Source link The Australian government’s total liabilities have risen to a 30-year high, with much of the increase driven by the cost of borrowing.

The latest report from the Australian Office of Financial Management (AOFM) shows that the country’s net debt totalled $680.2 billion at the end of the December quarter. This is the highest since the 1990-91 financial year.

The AOFM says the increase is largely due to the cost associated with borrowing. In the December quarter alone, the government’s borrowing costs were around $9.9 billion. This is up more than 28.7 percentage points compared to the same period last year.

Of this amount, $7.9 billion is accounted for by the AOFM’s securities program, while $2 billion relates to the loan facility associated with the First Home Loan Deposit Scheme.

Overall, the AOFM says that the September quarter saw net debt increase by $30.5 billion, the largest quarterly increase since December 2010. This can be attributed to both the increased costs of borrowing and the government’s ongoing efforts to implement its policies and programs.

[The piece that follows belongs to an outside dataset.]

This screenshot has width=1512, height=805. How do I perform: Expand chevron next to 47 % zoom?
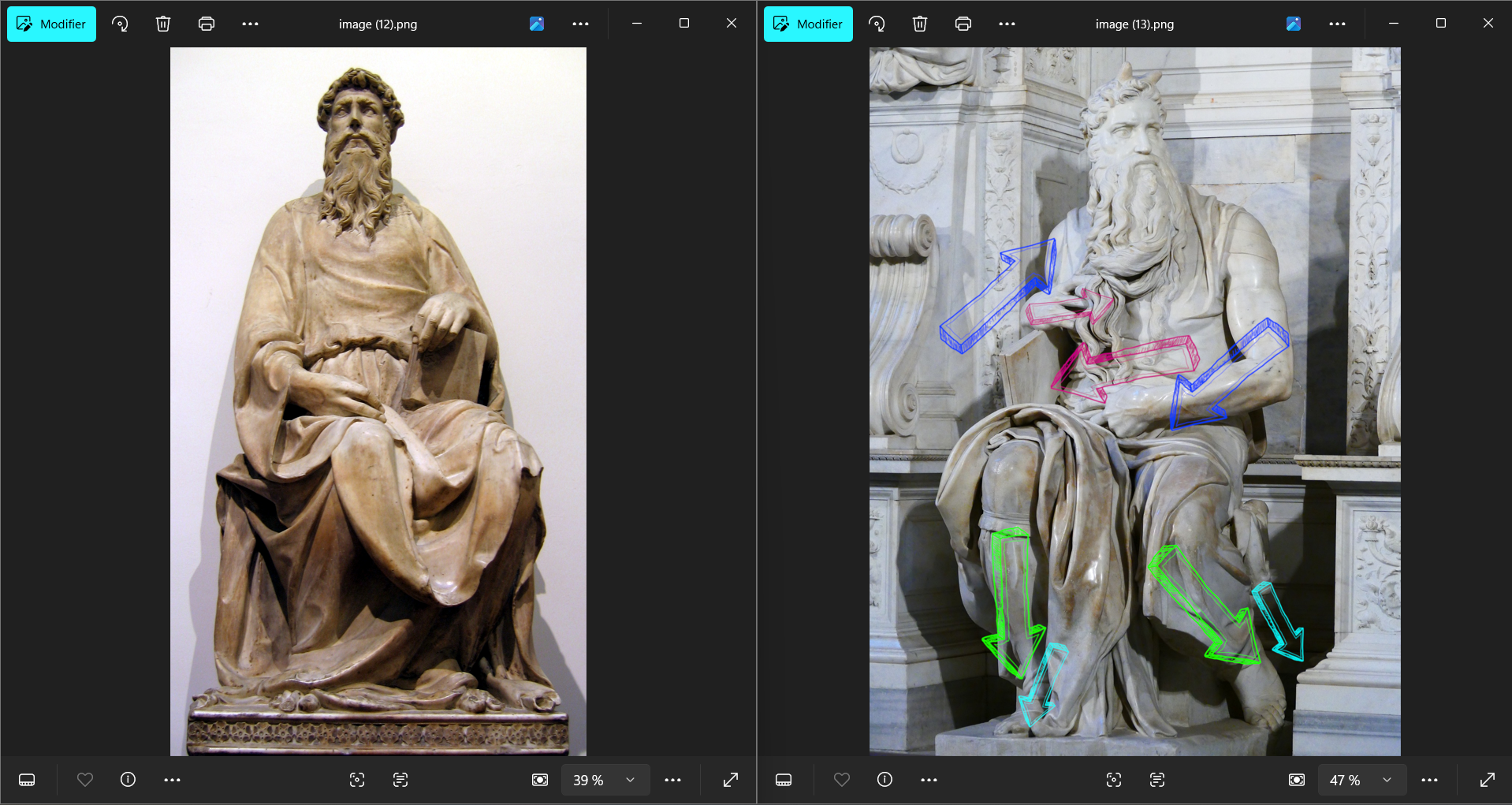[1387, 780]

The federal government is not alone in having to borrow money in order to meet its obligations. Firms and individuals have also been doing this for decades in order to finance investments and consumption.

That said, with the government’s current net debt standing at $680.2 billion, this is far higher than the private sector.

Going forward, the Australian Office of Financial Management suggests that the government should focus on reducing its reliance on debt to finance its programs and policies. This should be done by increasing its revenue where possible, while also controlling its expenditure.

It also advocates for an integrated debt management strategy that takes into account both the current and medium/long-term debt costs.

At the same time, it is clear that debt costs are likely to remain a factor in the government’s budget planning. Therefore, it is imperative that the government takes a prudent and responsible approach to debt in order to ensure that the country is not burdened by an unsustainable debt burden.